DIRECTION 1 ▸ In the listing, turn the section that opens with the line containing "Click the XAUUSD,H1 symbol label" and closes with the line containing "[x=277, y=129]" into a numbered list, both of those lines included and blank lines omitted.

EXCERPT PROVIDED ▸

An example Gaussian 16 config file looks like this:

.. code-block:: yaml
    
    link:
        tag: Gaussian 16
    # The top config for the calculations we support.
        previous:
            - Program Base
        next:
            - Gaussian Auto
            - [Calculation Base, Gaussian]
    
    # The name of the program this config is for. These are pre-built into Digichem.
    meta:
        class_name: gaussian
    
    # 'Path' to the Gaussian executable.
    executable: g16
    
    # The name of the environmental variable Gaussian looks for to find 'root'.
    # This changes between versions, for Gaussian 16 it is g16root.
    # For Gaussian 09 it is g09root etc.
    root_environ_name: g16root
    
    # Path to the directory where gaussian is installed.
    root: /software/g16
    
    # Path to the gaussian .profile script which is run to set-up gaussian.
    init_file: /software/g16/bsd/g16.profile

To setup Gaussian, change the ``root`` and ``init_file`` options to point to the location where Gaussian is installed.
``root`` is the main Gaussian installation folder. If the ``g16`` binary is located at ``/software/g16/g16``, then
``root`` should be set to ``/software/g16``. ``init_file`` is the script used to setup Gaussian, it is normally located
at ``bsd/g16.profile`` (although the name will change appropriately for other versions, eg. ``g09.profile``). In the same
example, the init script would be located at ``/software/g16/bsd/g16.profile``.

(Element and text location data)
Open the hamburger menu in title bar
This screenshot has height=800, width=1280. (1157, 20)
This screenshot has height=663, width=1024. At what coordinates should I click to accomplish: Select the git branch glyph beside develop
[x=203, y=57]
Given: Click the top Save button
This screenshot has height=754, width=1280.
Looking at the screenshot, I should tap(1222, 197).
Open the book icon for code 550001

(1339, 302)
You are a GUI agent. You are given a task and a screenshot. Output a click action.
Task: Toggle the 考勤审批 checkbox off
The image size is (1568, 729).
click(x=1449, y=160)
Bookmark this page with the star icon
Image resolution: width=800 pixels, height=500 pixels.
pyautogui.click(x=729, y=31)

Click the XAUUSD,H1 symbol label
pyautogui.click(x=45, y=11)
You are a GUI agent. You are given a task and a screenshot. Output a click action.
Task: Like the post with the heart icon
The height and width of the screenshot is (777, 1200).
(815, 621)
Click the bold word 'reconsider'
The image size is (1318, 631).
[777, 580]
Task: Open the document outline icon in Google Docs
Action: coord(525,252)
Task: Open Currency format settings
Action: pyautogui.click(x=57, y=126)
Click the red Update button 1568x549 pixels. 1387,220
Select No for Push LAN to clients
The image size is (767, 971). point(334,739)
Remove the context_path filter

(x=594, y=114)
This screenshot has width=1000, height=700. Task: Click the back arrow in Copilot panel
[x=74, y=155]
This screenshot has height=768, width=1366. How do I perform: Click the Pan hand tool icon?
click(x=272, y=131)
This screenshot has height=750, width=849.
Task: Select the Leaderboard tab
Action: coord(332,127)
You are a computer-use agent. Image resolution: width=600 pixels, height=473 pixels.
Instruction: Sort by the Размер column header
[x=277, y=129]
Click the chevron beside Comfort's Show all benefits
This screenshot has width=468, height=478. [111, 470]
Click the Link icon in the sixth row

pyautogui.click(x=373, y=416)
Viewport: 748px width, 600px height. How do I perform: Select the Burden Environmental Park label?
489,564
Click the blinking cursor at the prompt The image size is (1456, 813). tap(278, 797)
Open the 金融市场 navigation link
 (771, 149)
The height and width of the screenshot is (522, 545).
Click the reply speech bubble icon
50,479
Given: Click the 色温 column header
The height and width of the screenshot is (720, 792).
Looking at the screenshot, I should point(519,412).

DIRECTION 2 ▸ Translate this sentence from the Gaussian 16 configuration excerpt into Spanish: "To setup Gaussian, change the ``root`` and ``init_file`` options to point to the location where Gaussian is installed."

FINISHED ANSWER 1 ▸
1. Click the XAUUSD,H1 symbol label
2. pyautogui.click(x=45, y=11)
3. You are a GUI agent. You are given a task and a screenshot. Output a click action.
4. Task: Like the post with the heart icon
5. The height and width of the screenshot is (777, 1200).
6. (815, 621)
7. Click the bold word 'reconsider'
8. The image size is (1318, 631).
9. [777, 580]
10. Task: Open the document outline icon in Google Docs
11. Action: coord(525,252)
12. Task: Open Currency format settings
13. Action: pyautogui.click(x=57, y=126)
14. Click the red Update button 1568x549 pixels. 1387,220
15. Select No for Push LAN to clients
16. The image size is (767, 971). point(334,739)
17. Remove the context_path filter
18. (x=594, y=114)
19. This screenshot has width=1000, height=700. Task: Click the back arrow in Copilot panel
20. [x=74, y=155]
21. This screenshot has height=768, width=1366. How do I perform: Click the Pan hand tool icon?
22. click(x=272, y=131)
23. This screenshot has height=750, width=849.
24. Task: Select the Leaderboard tab
25. Action: coord(332,127)
26. You are a computer-use agent. Image resolution: width=600 pixels, height=473 pixels.
27. Instruction: Sort by the Размер column header
28. [x=277, y=129]

FINISHED ANSWER 2 ▸ Para configurar Gaussian, cambie las opciones ``root`` e ``init_file`` para que apunten a la ubicación donde está instalado Gaussian.